### [Work required]
What's needed is the listing below, repeated word for word with no pictures.

### [Extracted entries]
===============

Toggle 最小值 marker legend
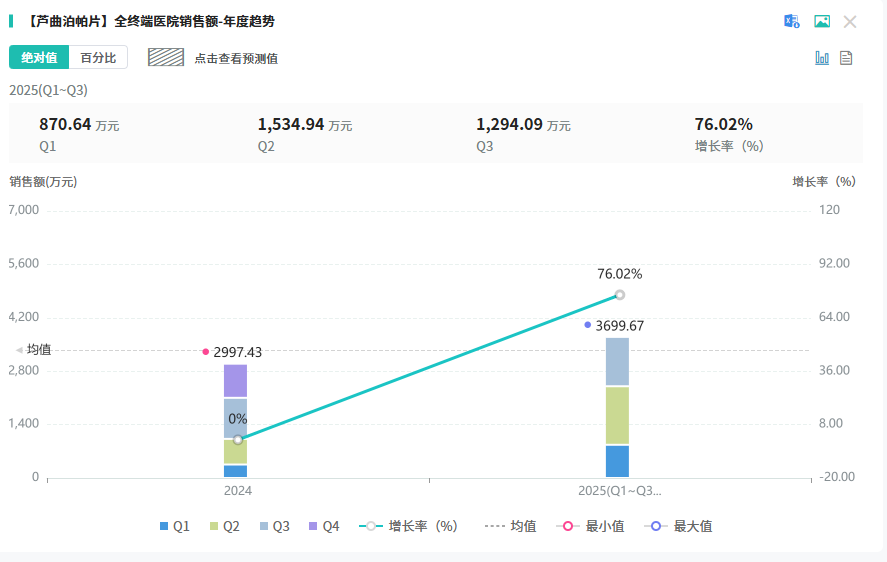 [590, 526]
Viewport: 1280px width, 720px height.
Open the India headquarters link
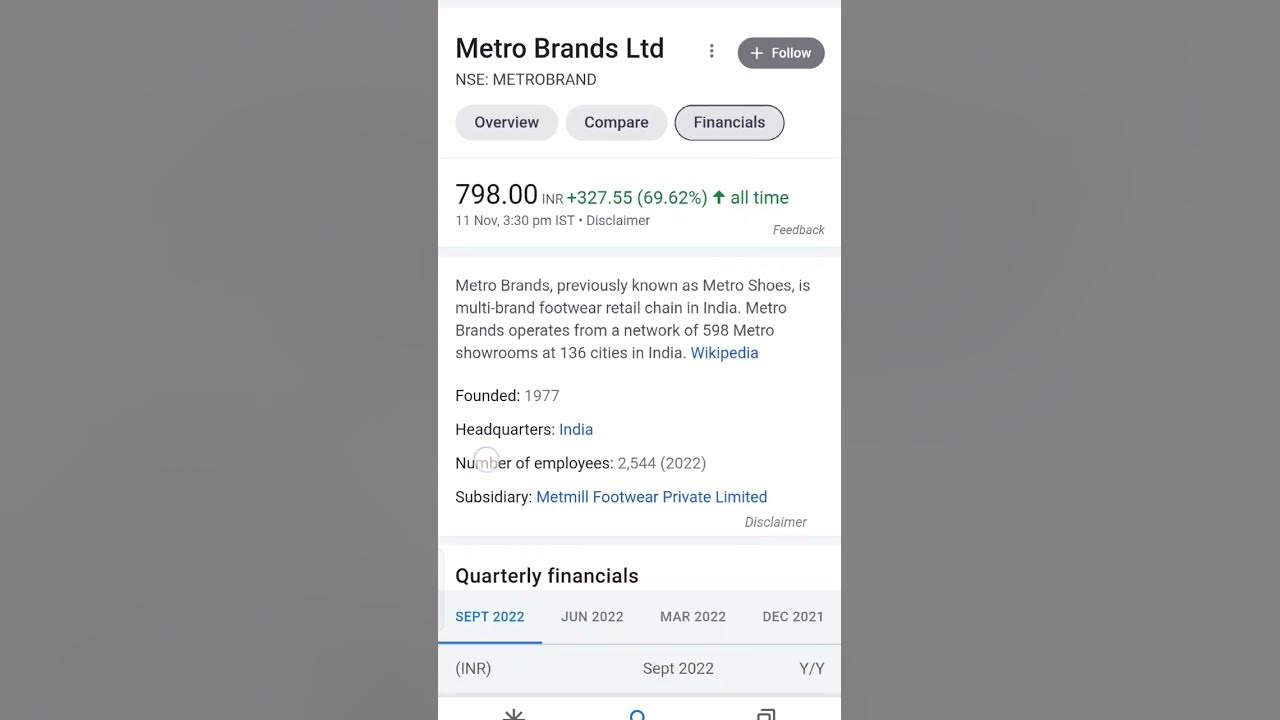[576, 429]
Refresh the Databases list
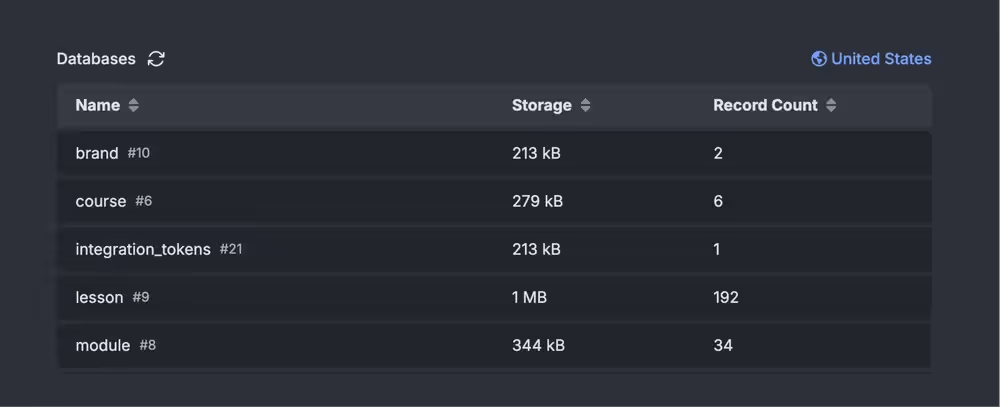 pyautogui.click(x=156, y=59)
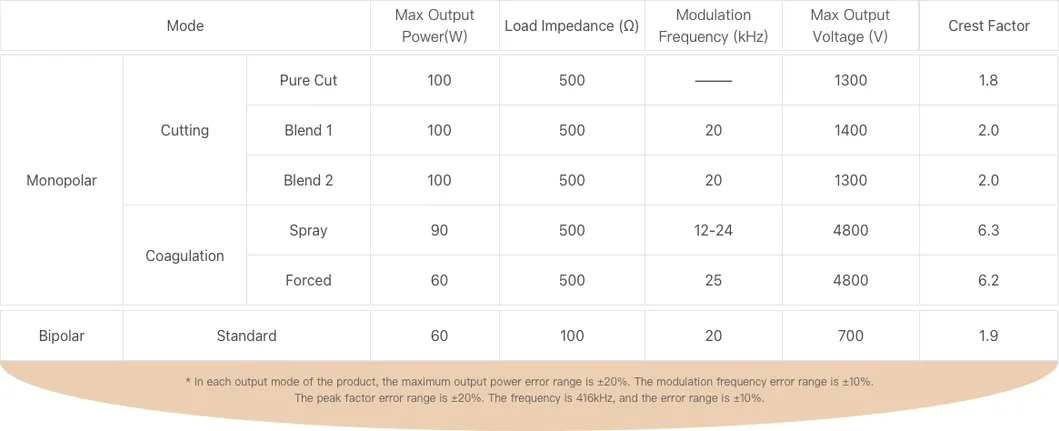Select the 1400 max voltage value

pyautogui.click(x=851, y=130)
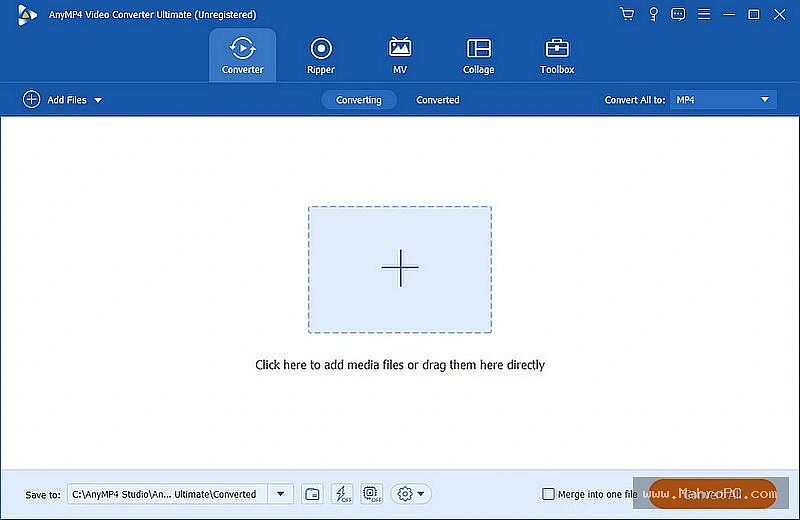Click the key register icon
Viewport: 800px width, 520px height.
[x=653, y=14]
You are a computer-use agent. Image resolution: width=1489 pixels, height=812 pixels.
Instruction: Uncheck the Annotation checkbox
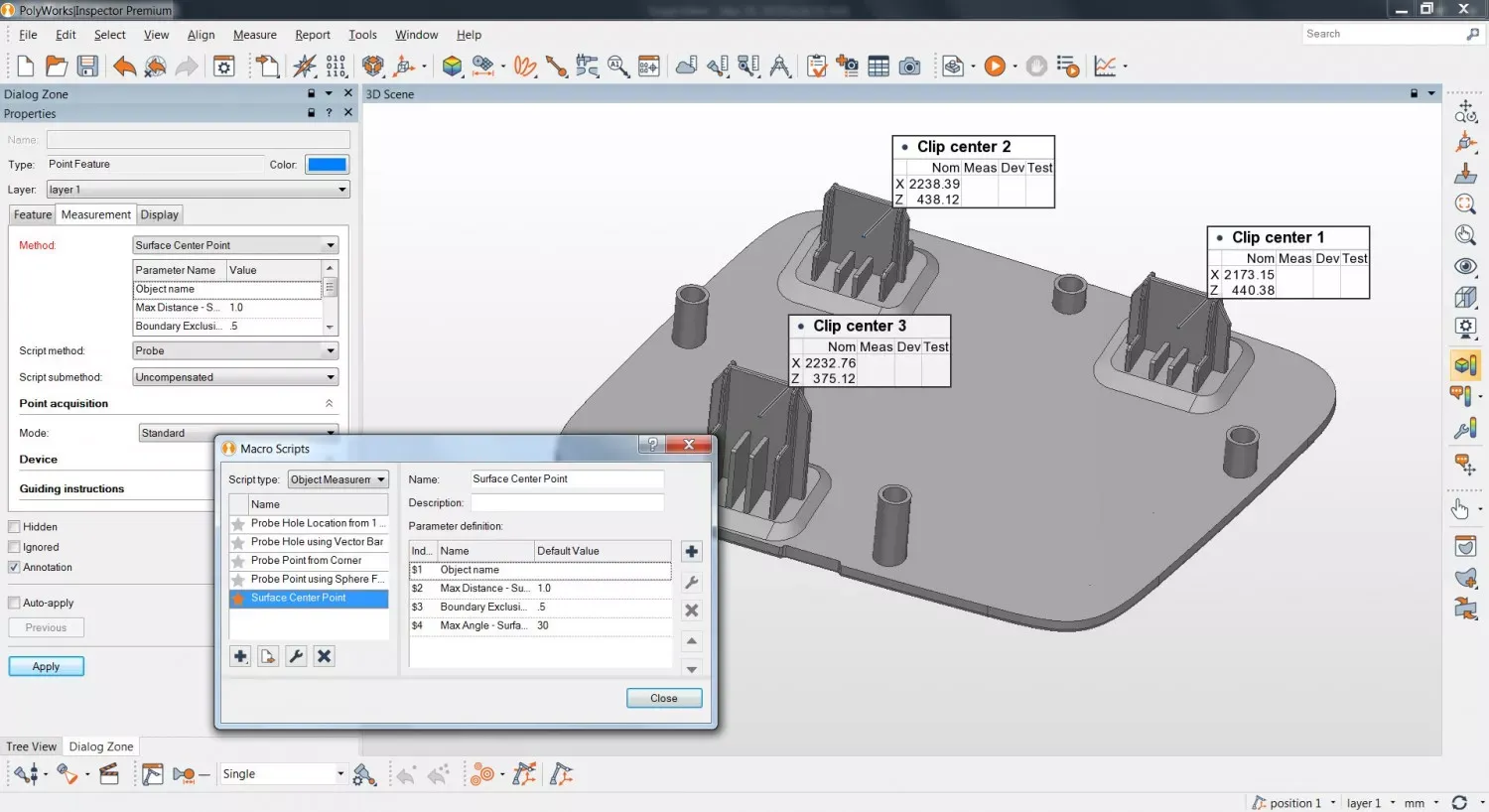point(15,567)
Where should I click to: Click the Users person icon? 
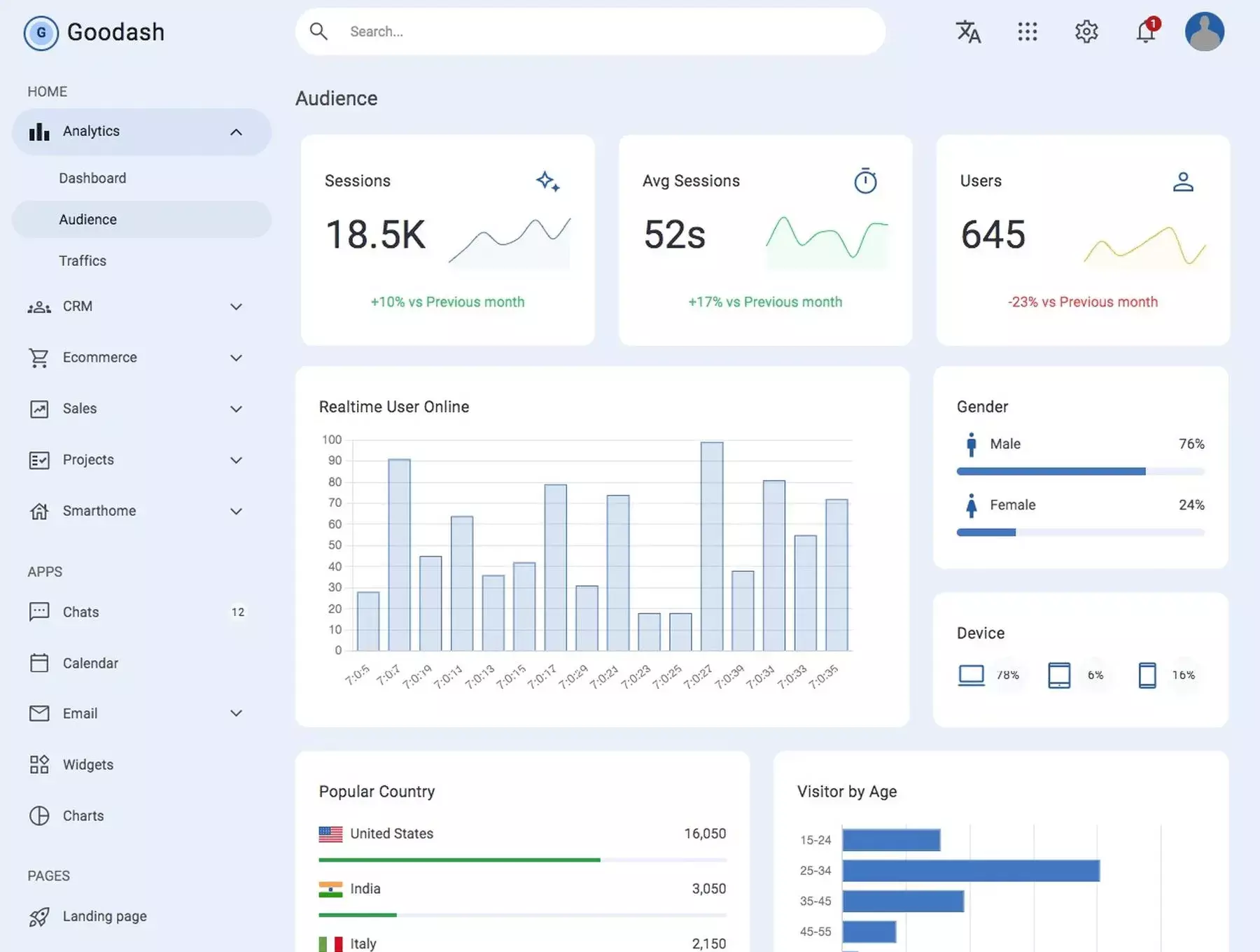coord(1183,181)
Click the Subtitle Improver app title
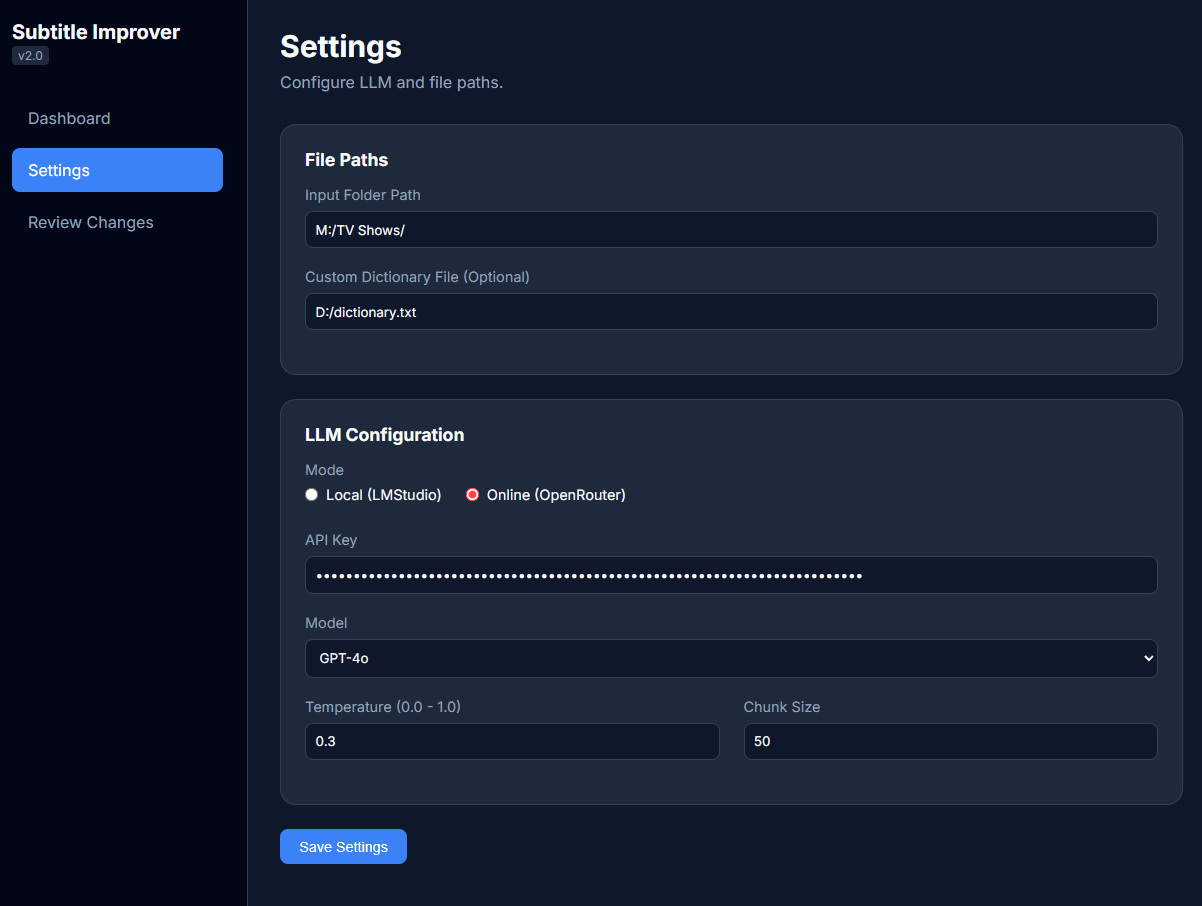 (x=96, y=32)
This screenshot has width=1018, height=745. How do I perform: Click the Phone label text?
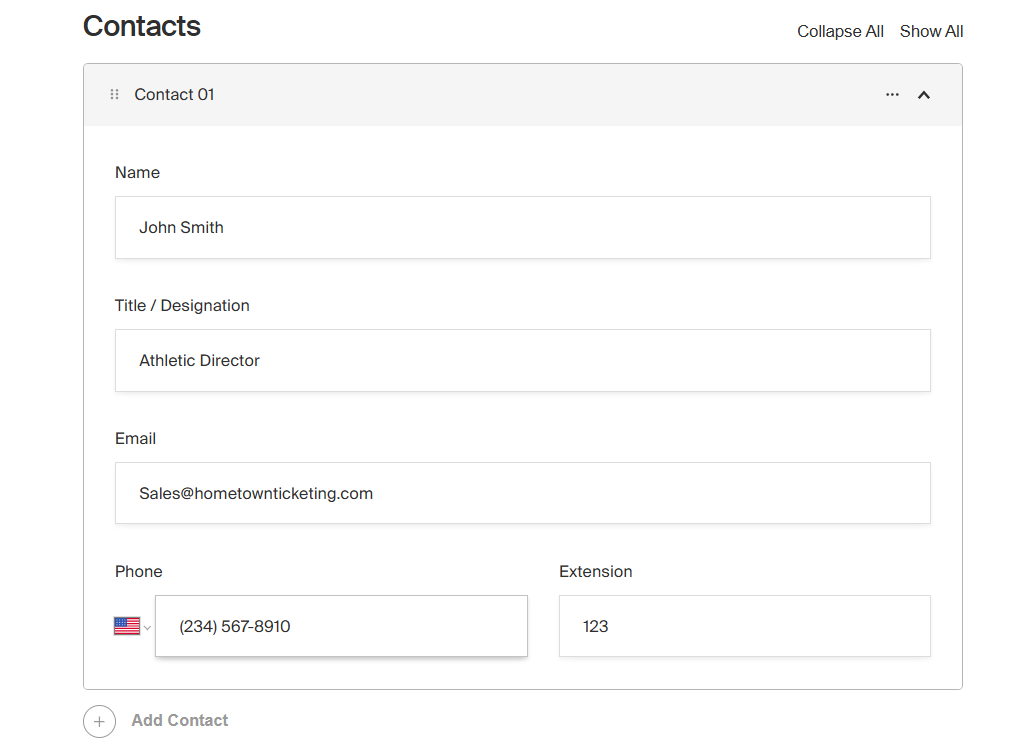[138, 571]
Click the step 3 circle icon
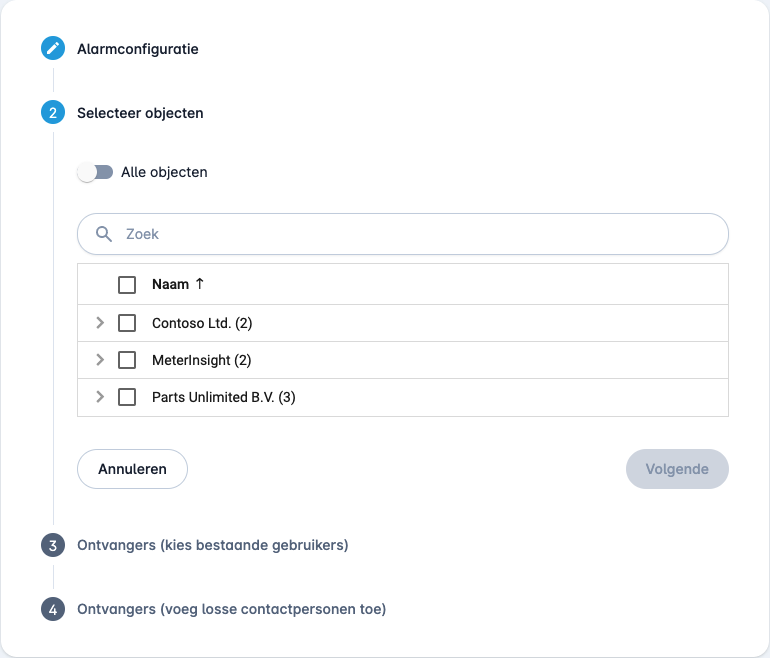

===============

### [Task output]
Toggle 最小值 marker legend
 [590, 526]
Viewport: 1280px width, 720px height.
Open the India headquarters link
[576, 429]
Refresh the Databases list
 pyautogui.click(x=156, y=59)
Select the 1400 max voltage value

pyautogui.click(x=851, y=130)
Click the key register icon
Viewport: 800px width, 520px height.
[x=653, y=14]
You are a computer-use agent. Image resolution: width=1489 pixels, height=812 pixels.
Instruction: Uncheck the Annotation checkbox
point(15,567)
Where should I click to: Click the Users person icon? 
coord(1183,181)
Click the Subtitle Improver app title
 (x=96, y=32)
This screenshot has width=1018, height=745. How do I perform: Click the Phone label text?
[138, 571]
Click the step 3 circle icon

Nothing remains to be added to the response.